Sat Jun 9 23:20:00 PDT 1990

>  >[tim p]
>  >...
>  >      IF (EPS .GT. 0. .AND. 1.+EPS .EQ. 1.) THEN
>  >C        EPS is positive & smaller than machine epsilon
>  >
>  >and this is about as portable a cheap test as there is; an experienced
>  >Fortran programmer would have no fears about relying on it.  If the
>  >compiler were really free to do its "mathematically equivalent" tricks
>  >here, it could act as if the user had written [... IF(.FALSE.)...]
>
>  [jim meyering]
>  ...
>  However, I hope that few experienced Fortran programmers
>  (at least not programmers working on numerical applications)
>  claim your test is portable.  Although many people use such
>  tests, they are very fragile.  As far as I know, nothing in
>  the language specifications prevents the compiler from
>  generating code to compute 1.+EPS in an extended precision
>  register and compare the (wider than REAL) result to 1.
>
>  (Caveat: I'm not an expert at all.  Please correct me if
>  you think I'm wrong.)
>
>  Obviously, such code will give the wrong answer for some
>  values of EPS smaller than the true machine epsilon.
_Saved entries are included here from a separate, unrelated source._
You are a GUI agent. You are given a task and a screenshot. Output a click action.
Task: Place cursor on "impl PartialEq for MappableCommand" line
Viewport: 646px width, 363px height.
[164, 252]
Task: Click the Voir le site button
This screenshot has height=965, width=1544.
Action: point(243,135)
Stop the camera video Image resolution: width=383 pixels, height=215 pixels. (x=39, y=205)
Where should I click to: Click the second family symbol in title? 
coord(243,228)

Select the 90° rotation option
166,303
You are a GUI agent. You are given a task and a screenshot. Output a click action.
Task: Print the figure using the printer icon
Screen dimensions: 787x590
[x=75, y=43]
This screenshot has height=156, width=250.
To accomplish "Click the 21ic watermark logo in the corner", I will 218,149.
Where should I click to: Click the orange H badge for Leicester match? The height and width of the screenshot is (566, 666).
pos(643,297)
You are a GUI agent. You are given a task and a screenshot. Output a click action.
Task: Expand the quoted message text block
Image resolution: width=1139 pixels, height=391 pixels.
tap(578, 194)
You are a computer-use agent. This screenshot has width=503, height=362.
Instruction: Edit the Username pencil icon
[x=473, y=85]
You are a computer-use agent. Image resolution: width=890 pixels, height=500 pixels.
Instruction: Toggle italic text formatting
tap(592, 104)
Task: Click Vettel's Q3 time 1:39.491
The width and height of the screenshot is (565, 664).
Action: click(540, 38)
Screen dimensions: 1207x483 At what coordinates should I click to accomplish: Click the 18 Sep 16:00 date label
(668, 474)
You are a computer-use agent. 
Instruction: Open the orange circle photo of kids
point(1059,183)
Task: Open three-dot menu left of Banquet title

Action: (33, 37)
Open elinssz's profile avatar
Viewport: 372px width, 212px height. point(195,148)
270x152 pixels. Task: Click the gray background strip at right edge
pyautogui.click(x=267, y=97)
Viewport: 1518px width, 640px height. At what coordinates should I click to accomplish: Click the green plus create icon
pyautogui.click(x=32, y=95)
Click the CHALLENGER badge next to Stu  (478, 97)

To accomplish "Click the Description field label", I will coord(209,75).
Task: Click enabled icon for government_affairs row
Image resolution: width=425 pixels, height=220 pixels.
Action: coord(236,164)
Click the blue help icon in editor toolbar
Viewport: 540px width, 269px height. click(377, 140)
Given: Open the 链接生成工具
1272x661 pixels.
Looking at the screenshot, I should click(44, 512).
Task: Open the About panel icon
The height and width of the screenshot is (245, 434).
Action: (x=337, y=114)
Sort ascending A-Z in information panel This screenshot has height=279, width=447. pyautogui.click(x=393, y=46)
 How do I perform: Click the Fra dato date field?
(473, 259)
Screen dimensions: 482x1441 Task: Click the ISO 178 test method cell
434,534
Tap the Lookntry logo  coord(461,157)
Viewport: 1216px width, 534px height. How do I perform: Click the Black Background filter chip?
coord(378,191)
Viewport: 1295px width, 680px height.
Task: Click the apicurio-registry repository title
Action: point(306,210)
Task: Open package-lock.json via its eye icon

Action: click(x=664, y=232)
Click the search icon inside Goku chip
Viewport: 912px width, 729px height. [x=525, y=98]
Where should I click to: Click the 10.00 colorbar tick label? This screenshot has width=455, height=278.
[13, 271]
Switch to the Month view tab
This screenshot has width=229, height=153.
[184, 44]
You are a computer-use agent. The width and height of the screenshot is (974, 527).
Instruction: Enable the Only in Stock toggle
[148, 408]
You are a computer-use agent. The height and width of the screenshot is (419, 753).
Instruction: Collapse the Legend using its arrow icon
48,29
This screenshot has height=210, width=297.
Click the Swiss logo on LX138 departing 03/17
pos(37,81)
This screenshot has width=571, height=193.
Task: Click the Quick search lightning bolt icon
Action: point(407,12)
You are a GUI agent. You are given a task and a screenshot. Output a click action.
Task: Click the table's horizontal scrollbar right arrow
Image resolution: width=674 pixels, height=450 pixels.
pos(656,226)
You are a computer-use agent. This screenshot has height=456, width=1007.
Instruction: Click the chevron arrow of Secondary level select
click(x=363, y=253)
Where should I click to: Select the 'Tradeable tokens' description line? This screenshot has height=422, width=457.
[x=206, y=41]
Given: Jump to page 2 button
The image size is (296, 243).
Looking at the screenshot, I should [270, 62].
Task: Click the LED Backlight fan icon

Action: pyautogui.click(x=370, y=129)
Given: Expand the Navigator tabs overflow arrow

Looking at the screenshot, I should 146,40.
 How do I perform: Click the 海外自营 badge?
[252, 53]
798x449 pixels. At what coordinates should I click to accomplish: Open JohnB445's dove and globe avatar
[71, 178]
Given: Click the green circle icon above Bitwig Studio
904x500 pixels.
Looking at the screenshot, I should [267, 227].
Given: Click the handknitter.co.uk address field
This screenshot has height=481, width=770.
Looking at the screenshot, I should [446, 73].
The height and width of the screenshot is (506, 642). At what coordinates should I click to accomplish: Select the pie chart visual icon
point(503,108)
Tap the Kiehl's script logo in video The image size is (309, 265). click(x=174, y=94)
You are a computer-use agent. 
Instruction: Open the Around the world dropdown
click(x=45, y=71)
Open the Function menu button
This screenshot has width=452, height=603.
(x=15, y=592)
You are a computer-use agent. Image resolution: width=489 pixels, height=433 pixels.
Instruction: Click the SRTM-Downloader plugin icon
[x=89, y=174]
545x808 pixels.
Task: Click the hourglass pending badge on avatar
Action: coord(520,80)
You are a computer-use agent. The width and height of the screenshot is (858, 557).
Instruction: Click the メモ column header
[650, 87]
The short answer is "yup, it's portable" (at least among systems with
conforming compilers <grin>).  Unfortunately, the explanation rests on
more tedious "language lawyer" hair-splitting.

Section 6.1.4 of the 77 std defines the type and interpretation of
arithmetic expressions.  Assuming a "REAL EPS" in the code above,
the types of the expressions "1.", "EPS", "1.+EPS", and "0." are all
explicitly defined to be REAL by that section of the std.  That's not
the whole story, though.  To ease into it, assume a "REAL X,Y,Z" and
consider

      Z = X * Y

It's a fact that 77 defines the type of "X*Y" to be REAL here.  It's a
matter of opinion whether the "but the processor can evaluate any
mathematically equivalent expression so long as it respects
parentheses" clause allows the compiler to evaluate X*Y in an extended
precision (non-REAL) and cut it back before storing.  The latter is
"opinion" because only God knows what "mathematically equivalent" is
supposed to mean -- Fortran doesn't even try to say, and classical
mathematics has nothing convincing to say about it either (the issue
at question is an artifact of running on a computer to begin with).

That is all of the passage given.